Amère victoire – L’édito de Patrice Chabanet
Amère victoire – L’édito de Patrice Chabanet
Mossoul a été reprise à Daech, mais à quel prix ! Au terme d’une bataille plus longue que celle de Stalingrad, la ville a été totalement détruite. La population civile a payé un lourd tribut sous la férule d’un Etat islamique qui l’avait transformée en bouclier humain. Si l’on peut se réjouir de la défaite d’un pseudo-califat, faux-nez d’une véritable organisation criminelle, il est donc difficile de chanter victoire. Daech tient encore Raqqa et des poches de résistance en Syrie et en Irak. Son éradication prendra encore du temps. Il faut aussi se méfier des retours de flammes djihadistes. A Mossoul même, des pâtés de maison ont été repris pendant quelques heures. Il ne faut pas oublier non plus que la ville était tombée en quatre jours face à une armée irakienne désorganisée et totalement démotivée. C’était en juin 2014. Il aura donc fallu attendre trois ans pour retourner la situation.
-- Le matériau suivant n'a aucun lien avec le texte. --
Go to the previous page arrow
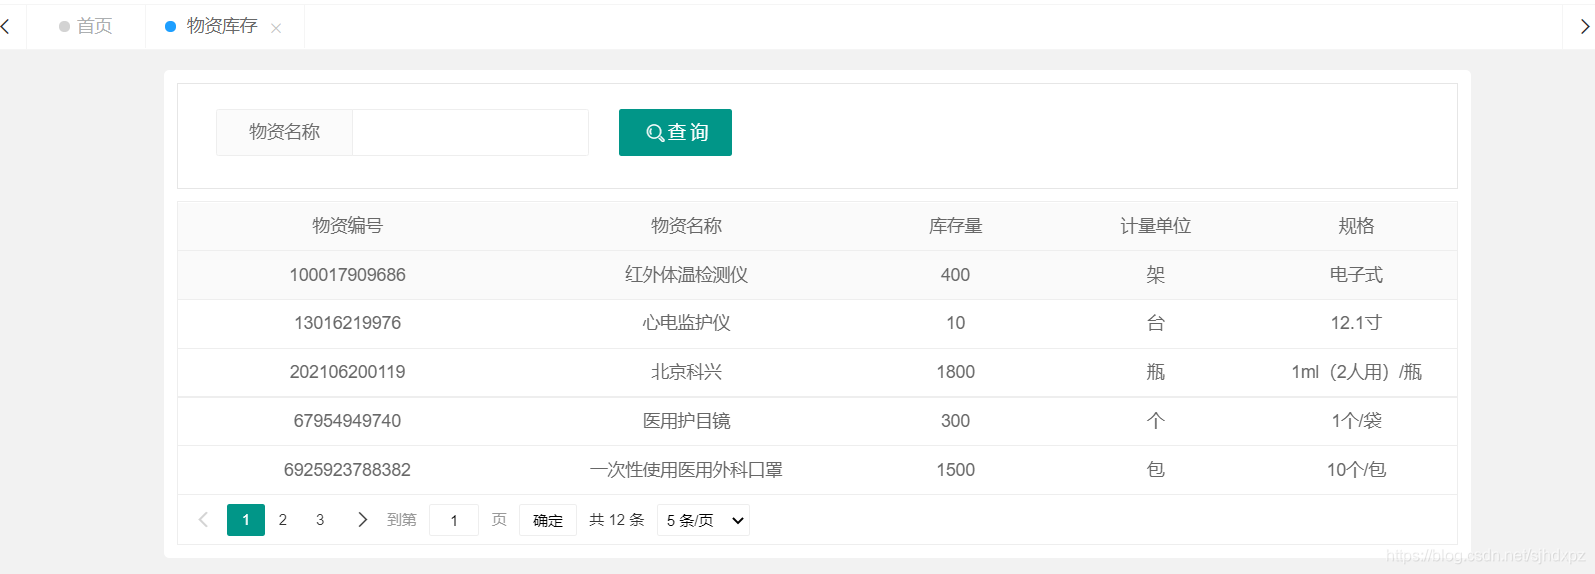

La libération de Mossoul n’est pas une fin en soi. Outre l’aspect purement matériel de la reconstruction, s’ouvre le vaste domaine des incertitudes politiques. Le pouvoir irakien ne peut revendiquer à lui tout seul les fruits de la victoire. L’appui aérien et les forces spéciales de la coalition – dont la France – ont joué un rôle déterminant. Il y a aussi, au sol, l’engagement substantiel des Kurdes. Souvent roulés dans la farine de l’Histoire, ils ne se contenteront pas des félicitations de la communauté internationale. Disposant déjà d’un territoire autonome en Irak, ils cultivent plus que jamais l’idée ou le rêve d’un Kurdistan indépendant. Une perspective que rejettent absolument la Turquie et l’Iran où se trouvent de fortes minorités kurdes. L’autre incertitude qui se profile après la fin prévisible de l’Etat islamique, c’est bien sûr le devenir de ses métastases terroristes, en Europe et ailleurs. La maison-mère étant en voie d’effondrement, ses succursales lui survivront-elles ? On peut le craindre. Sous d’autres noms et avec d’autres califes autoproclamés.